Serviços para população e conversa sobre reforma da Previdência

Na última quarta-feira, dia 26 de abril, educadores desenvolveram ações de serviço para a população na Praça Rui Barbosa em Nova Iguaçu. Acreditando que o papel social dos educadores vai além das salas de aula, o objetivo da atividade foi o de integrar a população e as instituições de ensino. A ação foi promovida por docentes, técnicos e discentes da UFRRJ em parceria com profissionais da educação básica de Nova Iguaçu.

Foi possível medir glicose, aferir pressão, obter aconselhamento alimentar, receber mudas arbóreas e orientação de como plantá-las. Em meio à atividade “Educadores na Praça”, também aconteceram conversas sobre a reforma da Previdência e sobre a Greve Geral do dia 28 de abril.

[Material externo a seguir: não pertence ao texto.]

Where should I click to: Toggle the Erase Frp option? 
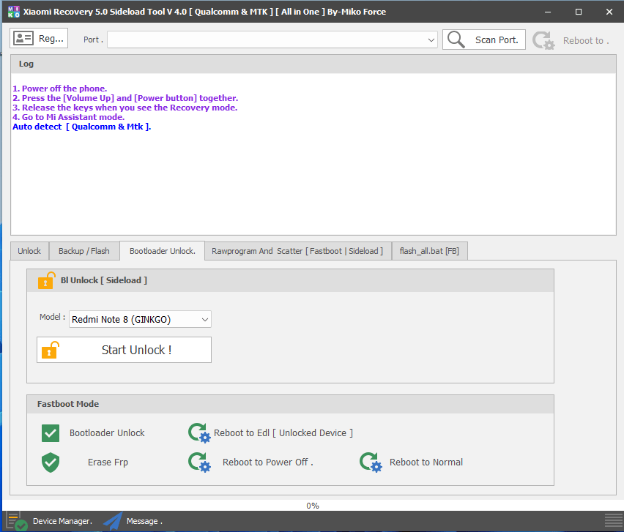pos(50,462)
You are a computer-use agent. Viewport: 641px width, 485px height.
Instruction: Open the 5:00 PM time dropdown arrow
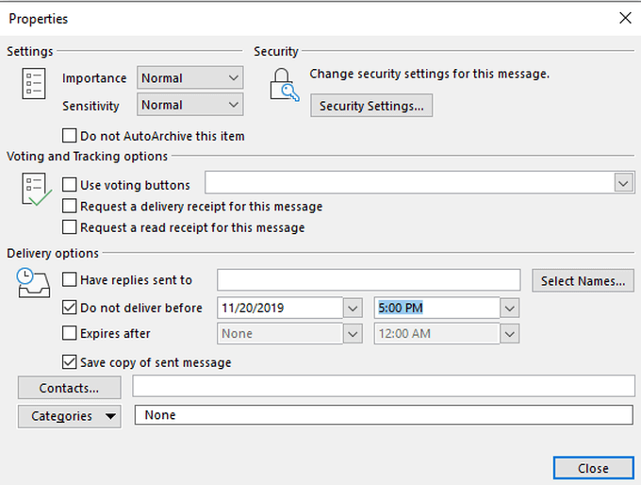(509, 308)
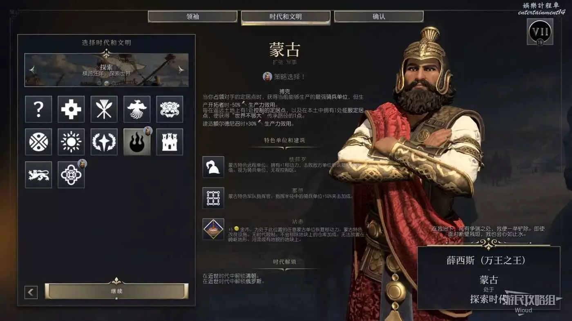Screen dimensions: 572x321
Task: Choose the sun burst civilization icon
Action: coord(71,142)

Marcos Gonçalves é morador de Nova Iguaçu e declara que tem acompanhado as notícias sobre a PEC 287. “Tenho acompanhado pela televisão, pelo jornal. Eu ainda voto, mas eu ando descrente. Essa reforma está afetando todo mundo, é uma coisa que é para prejudicar”, disse. Dejair Carlos Mendes, complementa: “Eles estão querendo tirar o direito da gente. A corda sempre arrebenta do lado mais fraco”.

Educadores na Praça

A autônoma Ivete Alves Flores dos Santos se preocupa com a sua condição diante das mudanças propostas pela reforma da Previdência. “Uns dizem que a autonomia não vai mudar, mas a partir do momento que a gente contribui, a gente está sendo lesado. Vamos precisar pagar mais, vamos ter que contribuir por muito mais tempo, para chegar no final e ganhar alguma coisinha”, declarou. Sobre a greve geral, ela foi enfática: “Acho ótimo se todas as pessoas se mobilizassem, eu vou fazer a minha parte que é deixar de comprar, nesse dia eu não compro nada, nem um alfinete”.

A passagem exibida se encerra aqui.